• Objective: In the blog excerpt below, write out everything from "Again, I will" down to "it still is.", swapping "measuring rod" for "yardstick".

• Quoted text:
>> Start

Again, I will leave the defense of Gordon to Gordon.  From this quote, the key open question is “measure” of what?  Tamny answers:

Rather than viewing money as a concept, meaning a measuring rod of value meant to foster the exchange of actual value…

There can be no such thing as “a measuring rod of value” if value is subjective.  Last time I checked, I think it still is.

Friday, October 17, 2014

For Every Question the Answer is War



Forgive a somewhat rambling post – several recent and not-so-recent events have prompted my thoughts here….

When I started this blog, I didn’t really have it in mind that I would write much about history – and that much of that history would focus on war.  Also when I started this blog, while I felt empathy with those who are victims in war – the non-combatants foremost – my further writing and reflection has brought this empathy into sharp focus.

I think the first revisionist war topic that I wrote about with some substance was the myth behind Pearl Harbor – in some ways a subject no longer controversial to even the professional supporters of FDR, although still a narrative than might result in a fist fight if questioned in the wrong crowd. Since then, the list of my work on this topic has grown rather long.

After several posts on the revisionist view of war history, I began to understand one reason I was drawn to this topic: war and the military is a god to many in the West, certainly in the United States.  It is supported by myths (the Japanese attacked Pearl Harbor as a complete surprise, the bombs ended the war, the US brings democracy to the world, Germany started every war, blah, blah, blah); these myths deserve to die.

>> End

• Supplied material:
>> Start

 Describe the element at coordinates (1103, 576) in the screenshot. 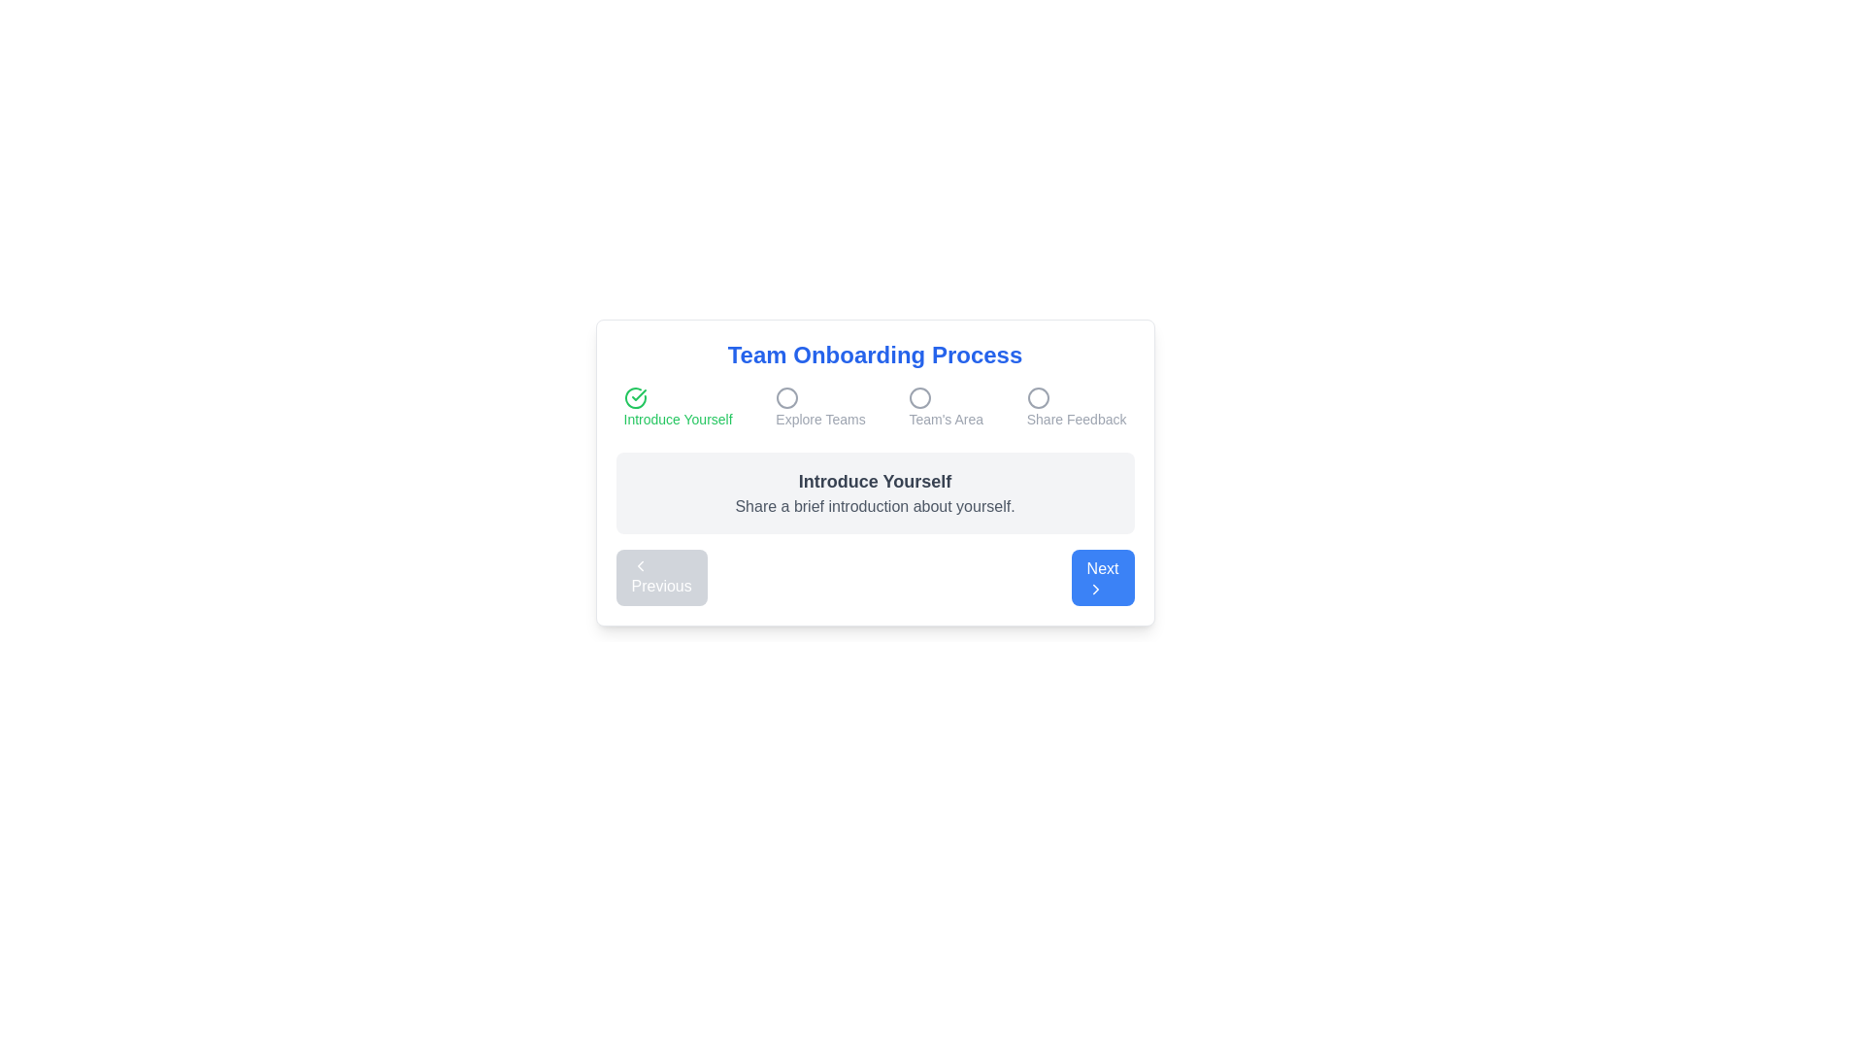

I see `'Next' button to proceed to the next step in the onboarding process` at that location.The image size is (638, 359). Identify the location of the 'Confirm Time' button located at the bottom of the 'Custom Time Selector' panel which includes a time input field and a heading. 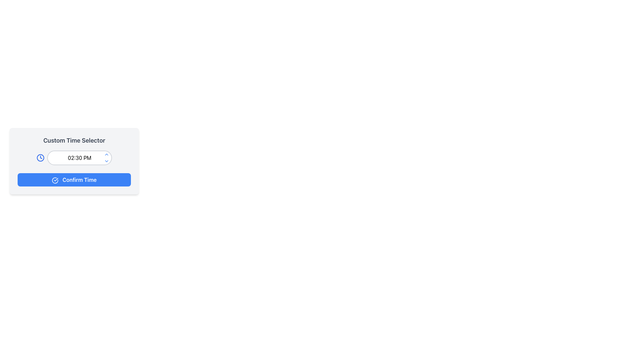
(74, 182).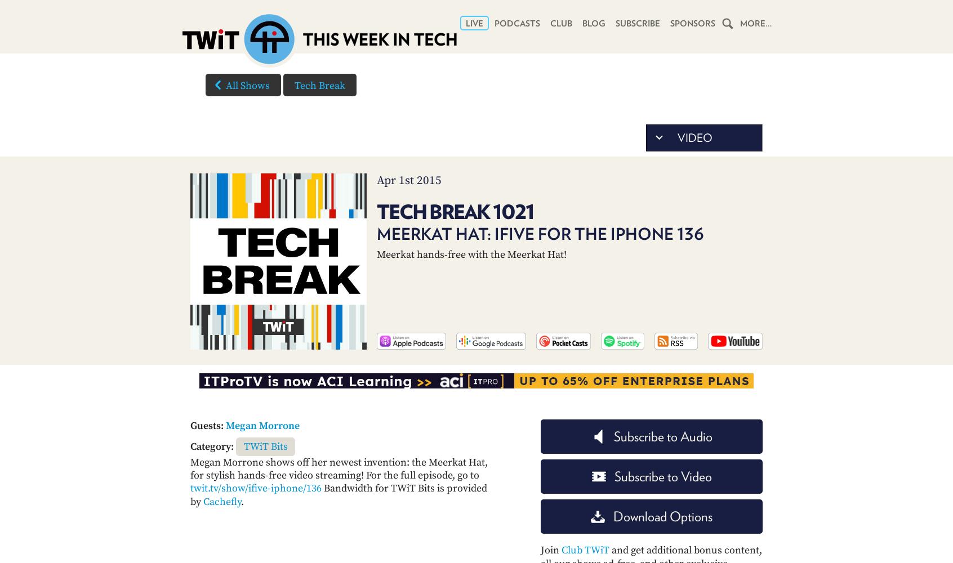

>> End

• Exercise output:
Again, I will leave the defense of Gordon to Gordon.  From this quote, the key open question is “measure” of what?  Tamny answers:

Rather than viewing money as a concept, meaning a yardstick of value meant to foster the exchange of actual value…

There can be no such thing as “a yardstick of value” if value is subjective.  Last time I checked, I think it still is.